Forrest Cobras are highly intelligent and can never be underestimated. They will use the hook stick as a branch so has the ability to surprise unexpectedly.


----------



## lotti (Aug 20, 2010)

was it predators you saw the forest?


----------



## rob challis (Mar 23, 2010)

Look up Welcome to the King Cobra Sanctuary they have one which has had it's venom glands removed.

There is a video of their using it to test protective gloves on their site.

Regards,

Rob


----------



## Snakes Incorporated (Jun 27, 2006)

rob challis said:


> ...they have one which has had it's venom glands removed.


I would not bother to look as I detest venomoids and anyone keeping a mutilated animal.


----------



## ScottGB (May 12, 2008)

I've seen the one at Predators, they had a lovely looking Gaboon Viper in there too.


----------



## Kaouthia (Sep 30, 2010)

Snakes Incorporated said:


> Yeah I have a bad tempered female.


"Bad tempered" kinda goes without saying.
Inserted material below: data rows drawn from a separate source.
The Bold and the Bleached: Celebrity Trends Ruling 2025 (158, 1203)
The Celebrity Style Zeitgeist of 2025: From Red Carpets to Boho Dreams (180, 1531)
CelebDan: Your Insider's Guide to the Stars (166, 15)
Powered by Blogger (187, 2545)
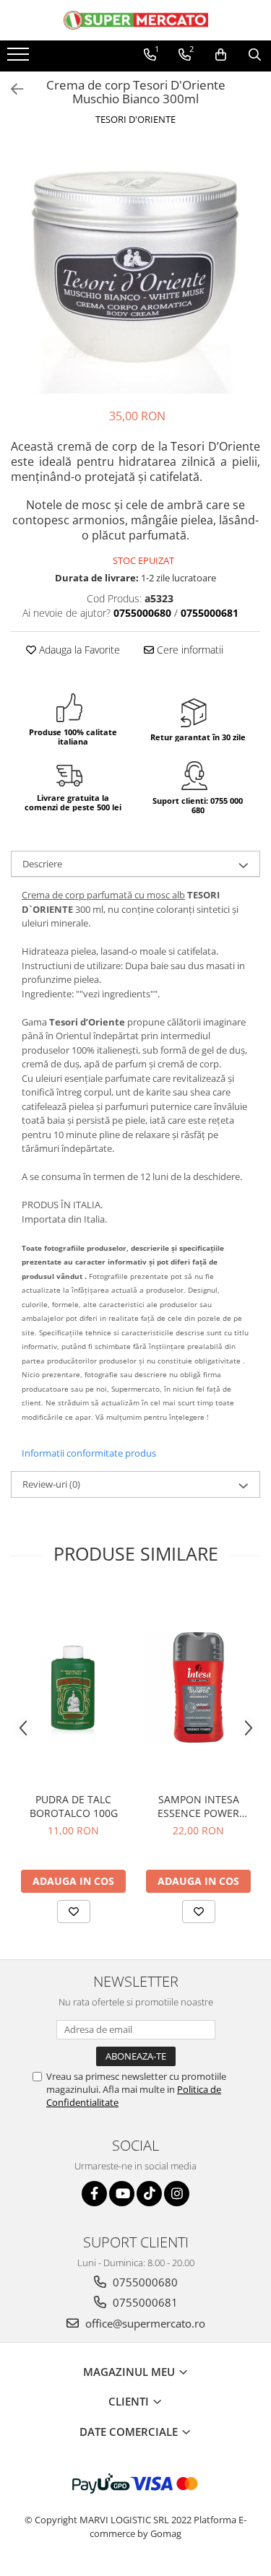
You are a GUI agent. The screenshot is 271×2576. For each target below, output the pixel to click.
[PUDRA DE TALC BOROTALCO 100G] (73, 1687)
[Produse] (20, 58)
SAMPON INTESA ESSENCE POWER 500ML (198, 1806)
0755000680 (144, 2282)
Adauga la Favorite (78, 649)
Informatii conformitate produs (89, 1453)
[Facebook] (94, 2193)
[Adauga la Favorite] (73, 1911)
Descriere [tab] (42, 863)
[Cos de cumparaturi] (220, 54)
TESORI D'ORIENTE (135, 119)
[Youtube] (121, 2193)
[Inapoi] (11, 89)
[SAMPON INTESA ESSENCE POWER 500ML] (198, 1687)
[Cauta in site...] (254, 54)
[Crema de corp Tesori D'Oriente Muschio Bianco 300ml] (135, 269)
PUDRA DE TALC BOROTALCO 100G (74, 1806)
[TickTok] (149, 2193)
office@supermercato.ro (143, 2323)
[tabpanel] (135, 269)
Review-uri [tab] (51, 1484)
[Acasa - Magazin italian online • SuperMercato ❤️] (136, 20)
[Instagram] (176, 2193)
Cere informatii (188, 649)
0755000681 (144, 2302)
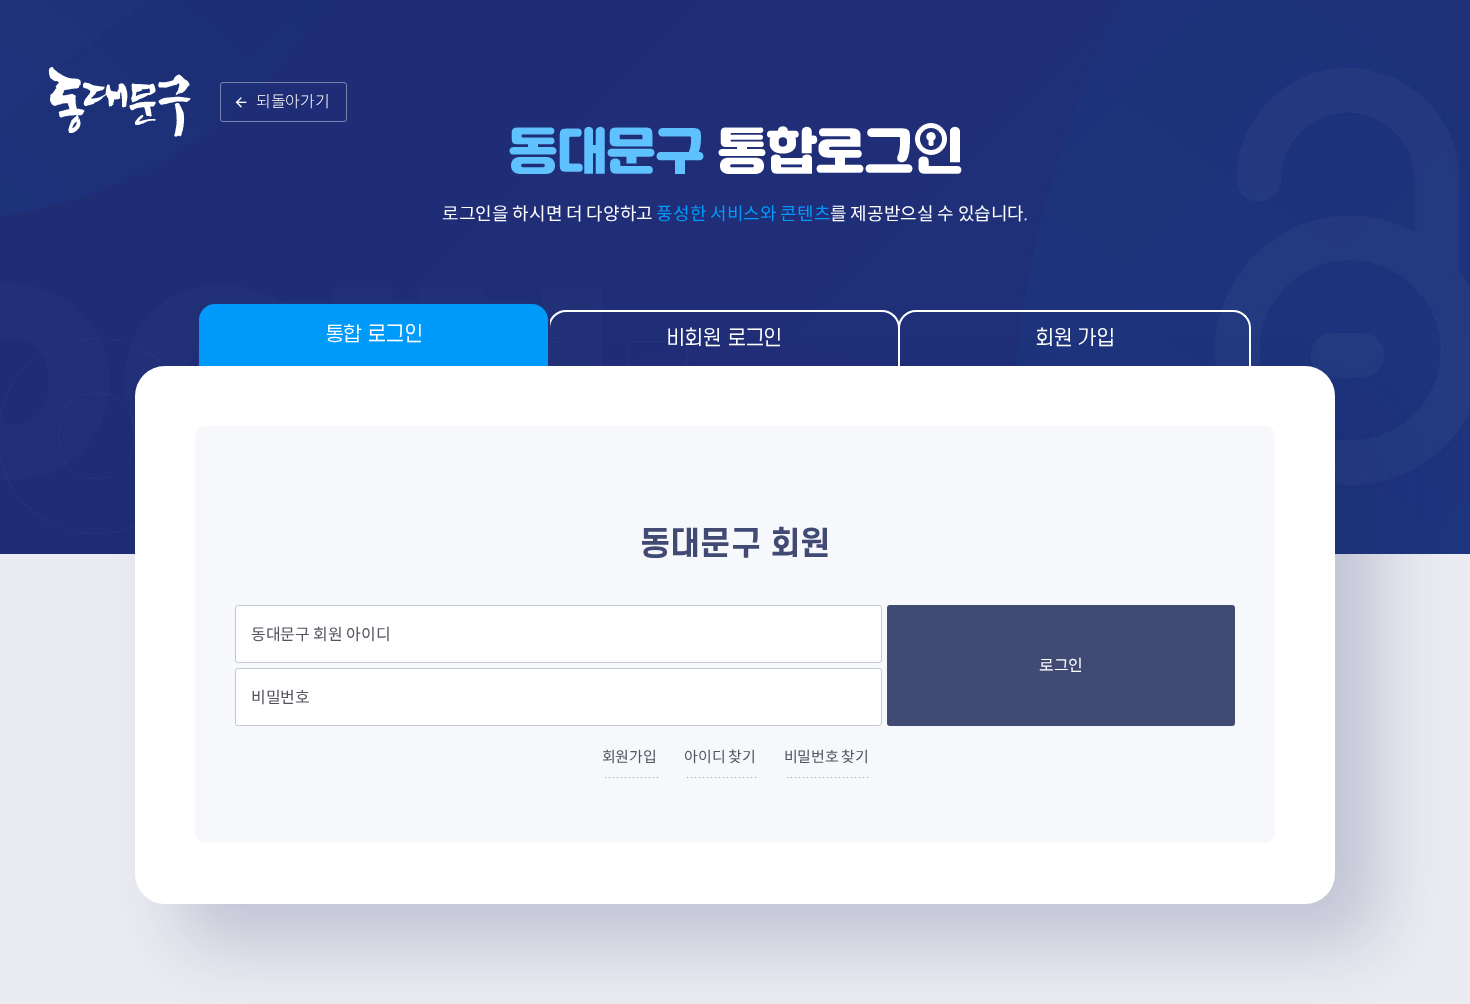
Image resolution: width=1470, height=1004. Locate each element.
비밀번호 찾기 (826, 756)
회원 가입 (1074, 338)
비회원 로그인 (724, 338)
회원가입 (629, 756)
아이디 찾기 (719, 756)
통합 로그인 (373, 334)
I've *never* seen one that had a good disposition. 

Although a mate of mine had a pair of adults that were mostly fairly mellow, but they had their moments. He also had two little 18" babies that were just absolutely ballistic. As you said, not to be underestimated, complete little psychopaths with zero fear.
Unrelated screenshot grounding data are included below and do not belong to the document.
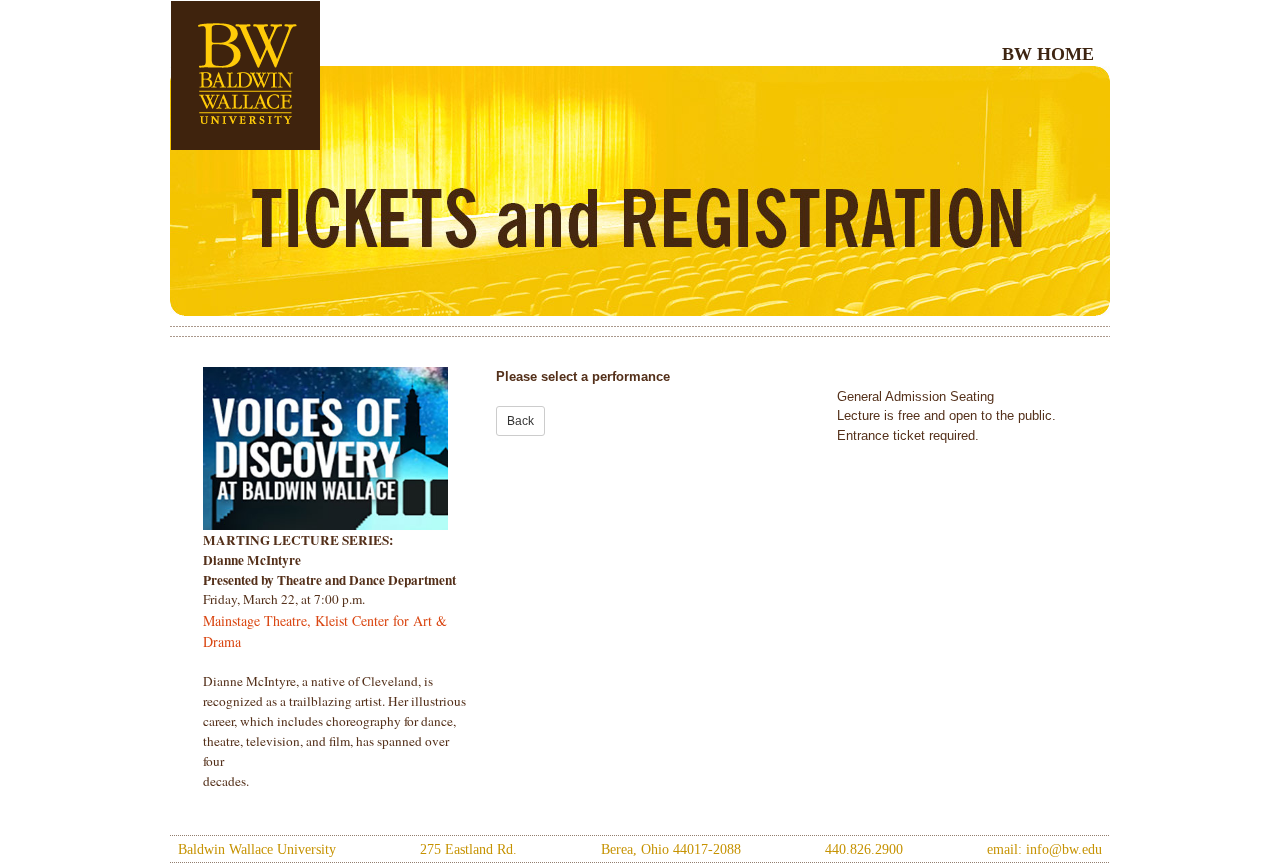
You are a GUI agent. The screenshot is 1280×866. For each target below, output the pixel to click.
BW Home (1048, 54)
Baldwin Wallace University (257, 849)
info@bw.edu (1064, 849)
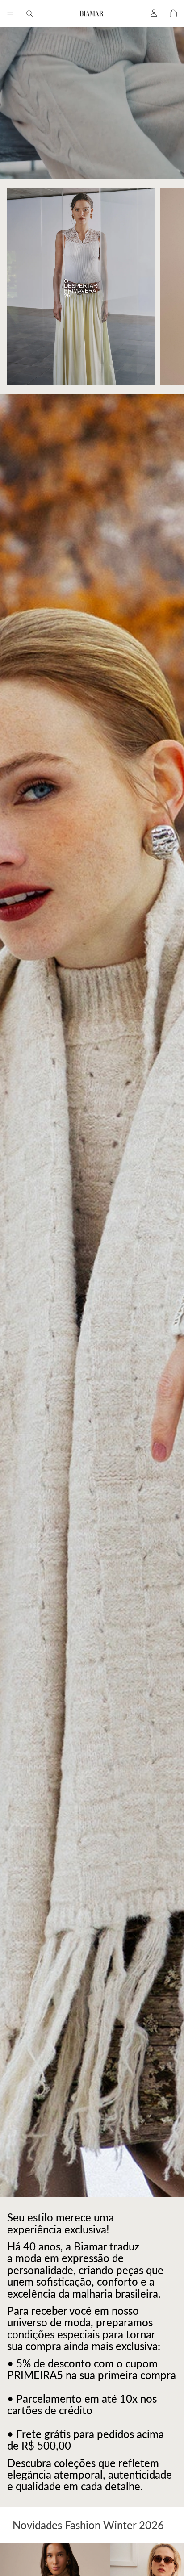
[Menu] (10, 13)
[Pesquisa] (29, 13)
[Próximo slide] (167, 286)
Those little 18" babies scared the crap out of me, even more so than mambas.


----------



## Snakes Incorporated (Jun 27, 2006)




----------



## atrox1 (Feb 8, 2009)

rob challis said:


> Look up Welcome to the King Cobra Sanctuary they have one which has had it's venom glands removed.
> 
> There is a video of their using it to test protective gloves on their site.
> 
> ...


Hi there, i'm not sure where you get your info from but we have never had a venomoid snake at the KCS, we indeed tested the venom defender gloves with forest cobras, mambas, taipans, rattlers, lanceheads and of course King Cobras. None of which are venomoid, infact we have a video testing the venom defender gloves with a king cobra and venom is visible dripping off the gloves as it chews onto the glove. I own the forests that used to be housed at the KCS, they now reside at Emerald Exotics in Oxford. The male is on show, he is jet black and about 8 foot long, quite an unusual looking snake, unfortunately there is no record of his local.


----------



## firece_creatures (May 28, 2008)

atrox1 said:


> Hi there, i'm not sure where you get your info from but we have never had a venomoid snake at the KCS, we indeed tested the venom defender gloves with forest cobras, mambas, taipans, rattlers, lanceheads and of course King Cobras. None of which are venomoid, infact we have a video testing the venom defender gloves with a king cobra and venom is visible dripping off the gloves as it chews onto the glove. I own the forests that used to be housed at the KCS, they now reside at Emerald Exotics in Oxford. The male is on show, he is jet black and about 8 foot long, quite an unusual looking snake, unfortunately there is no record of his local.


And stunning Forests they are to .. When you gonna give them to me and dad marky :mf_dribble::mf_dribble:

We have one and is a stunning snake and grumpy but again not to sure where it is from : victory:


----------



## atrox1 (Feb 8, 2009)

Hello mate, my pair of forests are actually for sale for £600 as they are a special pair of snakes but bloody dangerous.


----------



## Snakes Incorporated (Jun 27, 2006)

atrox1 said:


> ...bloody dangerous.


 
I won’t knock you there mate. My female is certainly not a friendly beasty. loL


----------



## atrox1 (Feb 8, 2009)

my male is ok but the female is wild, and at a true 7 foot she has caused me some issues in the past. Thats females for you i guess ......


----------